SELECTED EXTRACT
━━━━━━━━━━━━━━━━

I print the questionnaire and after she see whole the question, she described the accounting situation of this bookshop, and she also explain why this company like this. And I record all of hand by hand.
A) What accounting information and records does the business have?
According to Ms Wang, this business has cash book, accounts payable, accounts receivable, journals, stock record, sales book, trail balance, profit and loss account, balance sheet, accounts of limited company, and as accounting information. Then the employee keeps receipts, invoice, and bills as source documents.
CASH BOOK
It records the cash receipt and cash spend of the star bookstore everyday
ACCOUNTS PAYABLE
The accounts used to record all the paying offal the invoices for goods and services that are purchase by the firm, for example the star bookstore purchase the magazines, or cartoon books.
ACCOUNTS RECIEVEABLE
It means this is a record that is kept for what is suppose to be receive by the company for example revenue that is suppose to be receive by the company.
JURNALS
That recorded the date of transaction, the accounts to be debited and credited, the amounts of the debit and credit entries, and an explanation of each transaction.
STOCK RECORDS
keeps in tract with the amount of stock that is coming in to the warehouse and how much is going out of the firm warehouse so that at any given time there wont accrues a shortage of raw materials for production and at a same time the organization does not over spend by ordering extra stock that it does not need.
SALES BOOK
it is an account of the book value of an asset that is going to be sold this will show the current value of the asset .these is done to know the value on which the firm should sell the particular asset.
TRAIL BALANCE
An account in which both sides of the equation in balance these means the credit and debit part balance out.
PROFIT AND LOSS ACCOUNT
A list of revenue and expenses which was incurred in the year these accounts is use to find the net profit.

━━━━━━━━━━━━━━━━

Dataset excerpt
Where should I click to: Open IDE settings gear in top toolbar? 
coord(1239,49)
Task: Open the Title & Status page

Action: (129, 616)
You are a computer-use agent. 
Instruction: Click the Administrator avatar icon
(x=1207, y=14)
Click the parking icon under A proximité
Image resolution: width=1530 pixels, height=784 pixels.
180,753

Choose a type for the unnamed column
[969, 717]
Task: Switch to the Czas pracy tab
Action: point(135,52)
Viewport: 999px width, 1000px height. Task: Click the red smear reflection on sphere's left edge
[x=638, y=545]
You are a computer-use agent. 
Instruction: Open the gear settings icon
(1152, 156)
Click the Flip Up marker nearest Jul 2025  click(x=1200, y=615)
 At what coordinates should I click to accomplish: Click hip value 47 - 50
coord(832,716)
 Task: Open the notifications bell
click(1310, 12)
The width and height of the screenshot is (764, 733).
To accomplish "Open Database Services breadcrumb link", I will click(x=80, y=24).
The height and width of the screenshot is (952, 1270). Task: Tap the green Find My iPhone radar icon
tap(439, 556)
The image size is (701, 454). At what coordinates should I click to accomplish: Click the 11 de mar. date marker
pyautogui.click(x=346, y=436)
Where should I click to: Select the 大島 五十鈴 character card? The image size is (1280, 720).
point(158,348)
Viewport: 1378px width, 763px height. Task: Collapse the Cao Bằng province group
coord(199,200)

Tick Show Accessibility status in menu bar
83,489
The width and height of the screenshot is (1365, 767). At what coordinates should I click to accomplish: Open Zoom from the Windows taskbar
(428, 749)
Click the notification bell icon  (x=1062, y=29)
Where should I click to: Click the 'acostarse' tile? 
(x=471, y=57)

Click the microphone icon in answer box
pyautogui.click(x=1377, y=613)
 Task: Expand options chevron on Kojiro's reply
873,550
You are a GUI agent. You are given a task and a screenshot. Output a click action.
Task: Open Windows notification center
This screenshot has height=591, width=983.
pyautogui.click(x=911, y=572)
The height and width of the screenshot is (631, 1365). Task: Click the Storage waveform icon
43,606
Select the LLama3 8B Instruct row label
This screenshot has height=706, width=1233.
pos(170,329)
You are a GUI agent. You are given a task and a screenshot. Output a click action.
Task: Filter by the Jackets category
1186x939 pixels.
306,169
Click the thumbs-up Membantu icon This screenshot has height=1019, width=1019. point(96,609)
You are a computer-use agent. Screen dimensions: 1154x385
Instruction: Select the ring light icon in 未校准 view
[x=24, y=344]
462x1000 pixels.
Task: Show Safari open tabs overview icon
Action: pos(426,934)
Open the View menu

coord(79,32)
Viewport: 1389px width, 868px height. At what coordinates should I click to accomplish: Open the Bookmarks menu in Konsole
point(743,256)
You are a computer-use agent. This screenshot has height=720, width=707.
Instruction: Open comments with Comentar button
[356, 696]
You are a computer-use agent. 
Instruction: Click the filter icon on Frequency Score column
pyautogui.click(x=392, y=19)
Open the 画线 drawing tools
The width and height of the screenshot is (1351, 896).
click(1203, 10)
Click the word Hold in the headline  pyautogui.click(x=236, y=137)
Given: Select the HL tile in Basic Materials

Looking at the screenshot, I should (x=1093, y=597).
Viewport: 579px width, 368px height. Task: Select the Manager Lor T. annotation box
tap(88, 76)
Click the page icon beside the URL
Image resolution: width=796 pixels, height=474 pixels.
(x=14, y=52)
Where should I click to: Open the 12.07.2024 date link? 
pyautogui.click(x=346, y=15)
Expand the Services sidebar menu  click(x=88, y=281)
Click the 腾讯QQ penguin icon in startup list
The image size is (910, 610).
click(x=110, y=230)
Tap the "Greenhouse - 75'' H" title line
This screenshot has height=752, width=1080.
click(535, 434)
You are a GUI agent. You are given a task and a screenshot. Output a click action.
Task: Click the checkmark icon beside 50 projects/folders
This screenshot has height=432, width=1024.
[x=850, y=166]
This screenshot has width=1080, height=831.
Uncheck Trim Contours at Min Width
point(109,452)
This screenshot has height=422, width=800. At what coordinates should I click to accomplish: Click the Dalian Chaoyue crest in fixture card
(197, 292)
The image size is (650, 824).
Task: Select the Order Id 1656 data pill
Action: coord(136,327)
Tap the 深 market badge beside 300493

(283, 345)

━━━━━━━━━━━━━━━━

SET OF TASKS
1: In the bookshop accounting text, which source documents does the employee keep?
2: Scale the rows of the dataset excerpt in the part that opens with the line containing "Select the LLama3 8B Instruct row label" and closes with the line containing "Click the thumbs-up". Rewrite only those lines, task text included, with every click coordinate in the answers multiplied by 1.6 and rounded to a whole number, halves rounded up.

RESULTS FOR EACH TASK
1: Receipts, invoices, and bills.

2:
Select the LLama3 8B Instruct row label
This screenshot has height=706, width=1233.
pos(272,526)
You are a GUI agent. You are given a task and a screenshot. Output a click action.
Task: Filter by the Jackets category
1186x939 pixels.
490,270
Click the thumbs-up Membantu icon This screenshot has height=1019, width=1019. point(154,974)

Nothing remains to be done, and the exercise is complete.